Empat tahun sebelum itu, keluarga kami juga merasakan kerasnya Orde Baru. Ibu saya bekerja di majalah Tempo, yang dibredel oleh pemerintah tahun 1994 karena ilustrasi sampulnya dianggap menghina Presiden Soeharto. Saya tidak paham politik saat itu, hanya tahu bahwa “Presiden tidak suka Tempo.” Tapi saya tahu Ibu, yang sedang mengandung adik saya, kehilangan tunjangan melahirkan. Ketegangan antara orang tua saya meningkat. Ekonomi kami goyah. Kekuasaan yang jauh di atas sana tiba-tiba terasa sangat dekat dan menyesakkan.

Kini, dua puluh tujuh tahun sejak reformasi, saya tidak lagi menjadi anak yang bingung. Saya memahami kemarahan rakyat Indonesia dan mendukungnya.

Aksi massa pada 25 Agustus 2025 lalu tidak hanya diisi mahasiswa, tapi juga buruh, pengemudi ojek online, pekerja kreatif, dan warga biasa. Kali ini, bahkan saat transportasi terganggu, saya tidak mendengar keluhan seperti biasanya di media sosial. Banyak warga rela dioper polisi demi memberi ruang bagi yang turun ke jalan. Ada kebanggaan kolektif yang tumbuh.

Apa yang membedakan 1998 dan 2025 adalah keberadaan media sosial. Jika dulu informasi dimonopoli oleh pers arus utama, kini siapa pun bisa mengakses, membagikan, bahkan memimpin percakapan publik. Warga tahu apa yang sedang terjadi, apa yang harus dilakukan, ke mana harus melapor, dan bagaimana membantu korban kekerasan negara.

Halte TransJakarta Senayan rusak setelah demonstrasi dan kerusuhan Jakarta 2025
Halte TransJakarta Senayan 30/08 (Foto: Dok.Retno Daru Dewi G. S. Putri)

Kanal-kanal donasi terbuka. Thread edukatif berseliweran. Warga menyebarkan informasi soal bantuan hukum, pertolongan pertama gas air mata, dan pelanggaran hak asasi manusia. Bahkan mereka yang tidak turun ke jalan tetap ikut terlibat secara digital.

Bukan hanya aktivis yang bicara. Figur publik, influencer, komedian, hingga alumni reformasi ikut menyuarakan “17+8 Tuntutan Rakyat”. Dari akun-akun pribadi hingga media besar, solidaritas digital menjalar cepat. Dan yang paling penting, rakyat tahu bahwa mereka tidak sendiri dalam kesengsaraan ini.

Sebagai seseorang yang pernah hidup dalam bayang Orde Baru dan kini menyaksikan generasi baru bergerak dengan cara mereka sendiri, saya merasa optimistis. Sejarah mungkin berulang, tapi daya juang rakyat berkembang.

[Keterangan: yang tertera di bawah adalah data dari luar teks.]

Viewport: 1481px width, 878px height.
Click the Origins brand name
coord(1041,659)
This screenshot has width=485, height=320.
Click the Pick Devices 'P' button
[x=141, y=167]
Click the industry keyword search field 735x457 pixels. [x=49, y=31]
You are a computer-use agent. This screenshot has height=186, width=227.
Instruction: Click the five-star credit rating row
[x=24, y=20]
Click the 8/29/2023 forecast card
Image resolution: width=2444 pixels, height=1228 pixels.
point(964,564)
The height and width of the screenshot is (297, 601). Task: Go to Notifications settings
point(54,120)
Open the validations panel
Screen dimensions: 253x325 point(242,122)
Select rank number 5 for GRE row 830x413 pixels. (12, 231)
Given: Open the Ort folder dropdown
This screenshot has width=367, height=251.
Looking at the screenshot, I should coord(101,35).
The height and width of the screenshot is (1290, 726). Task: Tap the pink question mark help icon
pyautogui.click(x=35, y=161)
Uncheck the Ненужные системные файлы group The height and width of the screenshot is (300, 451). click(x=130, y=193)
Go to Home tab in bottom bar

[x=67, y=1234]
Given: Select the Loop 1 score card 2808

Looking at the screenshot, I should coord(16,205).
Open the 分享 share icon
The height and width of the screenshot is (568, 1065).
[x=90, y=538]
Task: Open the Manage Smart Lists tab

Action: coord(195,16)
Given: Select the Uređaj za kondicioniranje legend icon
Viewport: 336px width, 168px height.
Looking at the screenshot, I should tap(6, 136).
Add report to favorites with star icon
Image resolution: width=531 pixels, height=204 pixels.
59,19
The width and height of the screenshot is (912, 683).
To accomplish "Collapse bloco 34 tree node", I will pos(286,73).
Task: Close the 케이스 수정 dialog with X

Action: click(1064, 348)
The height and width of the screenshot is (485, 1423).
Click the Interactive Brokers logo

Jika dulu mahasiswa membawa mimbar bebas ke kampus-kampus, kini kita membawanya ke dunia maya, dan dampaknya tidak bisa lagi dianggap remeh.

Baca juga: Mengenal Munir dari POV Generasi yang Lahir Usai Kematiannya

Sepuluh martir yang gugur dalam demonstrasi beberapa bulan terakhir tidak akan dilupakan. Nama-nama mereka disebut di jalan dan di linimasa. Perjuangan mereka dilanjutkan oleh ribuan lainnya.

Dan meskipun ada duka, masih ada humor, kreativitas, dan keriangan yang menyelip di tengah perjuangan. Meme, sindiran, dan komentar cerdas jadi bagian dari perlawanan. Ini bukan pengalihan. Ini cara rakyat menjaga semangat di tengah tekanan.

Saya tidak tahu apa yang akan terjadi satu minggu atau satu tahun dari sekarang. Tapi saya percaya, kekuatan kolektif rakyat yang sadar, terhubung, dan saling menjaga, akan jadi benteng paling kokoh menghadapi tirani.

Retno Daru Dewi G. S. Putri adalah pengajar bahasa Inggris di Lembaga Bahasa Internasional, Universitas Indonesia. Ia tertarik pada isu-isu gender, kesehatan mental, bahasa, filsafat, dan sastra.